TS: Salvaging is very different from what it used to be. First, when Richard was doing it, nobody was salvaging anything. In fact, nobody cared. There was no market for these pieces back in the 1950s or early 1960s. He could go down there and help himself. Sometimes the police would come and say, “What are you doing?” He said what he was doing and they would just shake their heads and drive off. Now, architectural salvage is a big business when a building is demolished. The wreckers actually build it into their estimate. They try to undercut their bidders by figuring out what is salvageable and could be resold. Many of the pieces are actually accounted for already. In my era, after the early Richard Nickel days, you would give a $10 or a box of donuts to the wrecker and say, “Can you get that down for me?” That is no longer the case. One person that I always remember, one of my other heroes that I have learned from, is Butch Mandell of National Wrecking of Chicago. He really was the one who taught me how buildings were put together because I would want to save things from buildings that would involve his workmen going up and taking time to take things out and cost them money. I actually worked on wrecking crews. I would hose down the debris and I would run for coffee and whatnot.

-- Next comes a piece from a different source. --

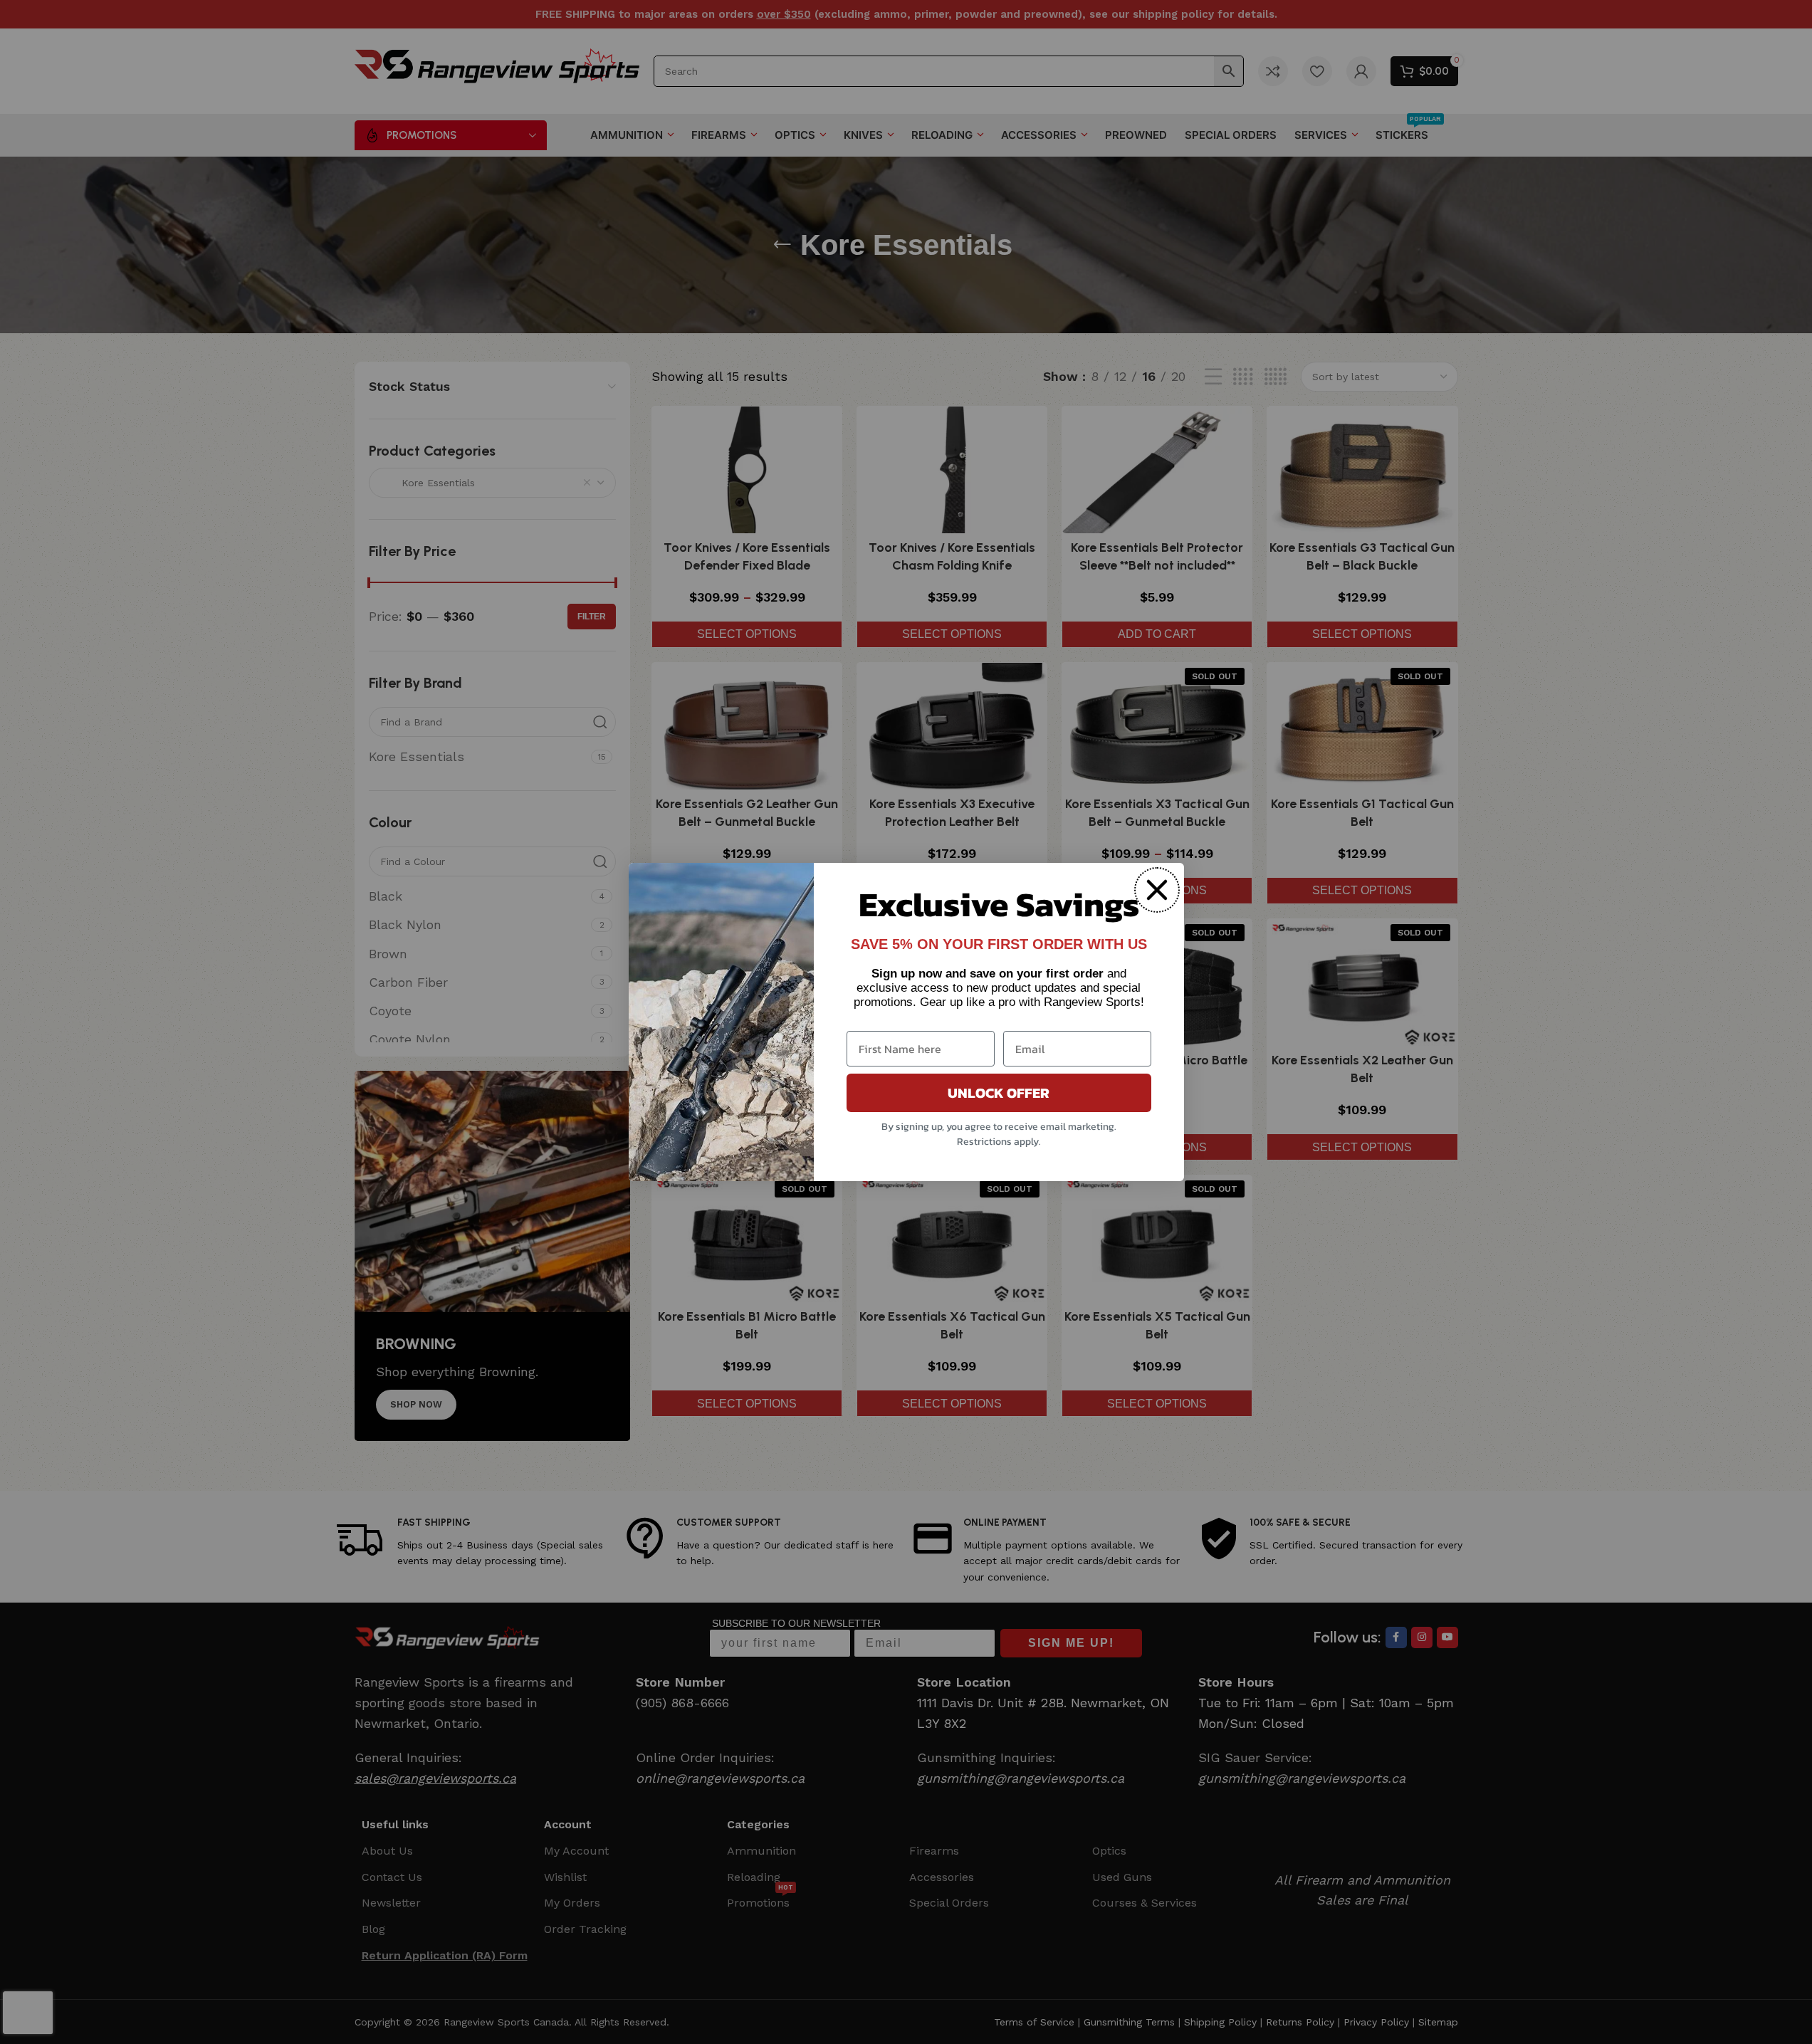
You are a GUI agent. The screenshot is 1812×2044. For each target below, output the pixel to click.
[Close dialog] (1157, 890)
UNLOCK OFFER (998, 1093)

Butch Mandell said that he would always get whatever I wanted. One time some guy came and tried to buy something that Butch had promised to me. The guy offered him money and Butch said, “Get the hell out of here.” The guy kept insisting and Butch said, “What part of get the hell out of here don’t you understand?” Once the guy left, Butch shook his head and said, “I hate those guys. But Tim, any time you want something, it is yours. All you have to do is ask me. You know why that is? Because you are not one of those college educated assholes.” It was one of the nicest things anyone ever said to me.
IG: Thank you very much to Bianca, Tim, John, and Bob for a fantastic conversation and all of you for coming.
Thank you to the Chicago Cultural Center for hosting the event and to Enric Turull for the photographs of the event.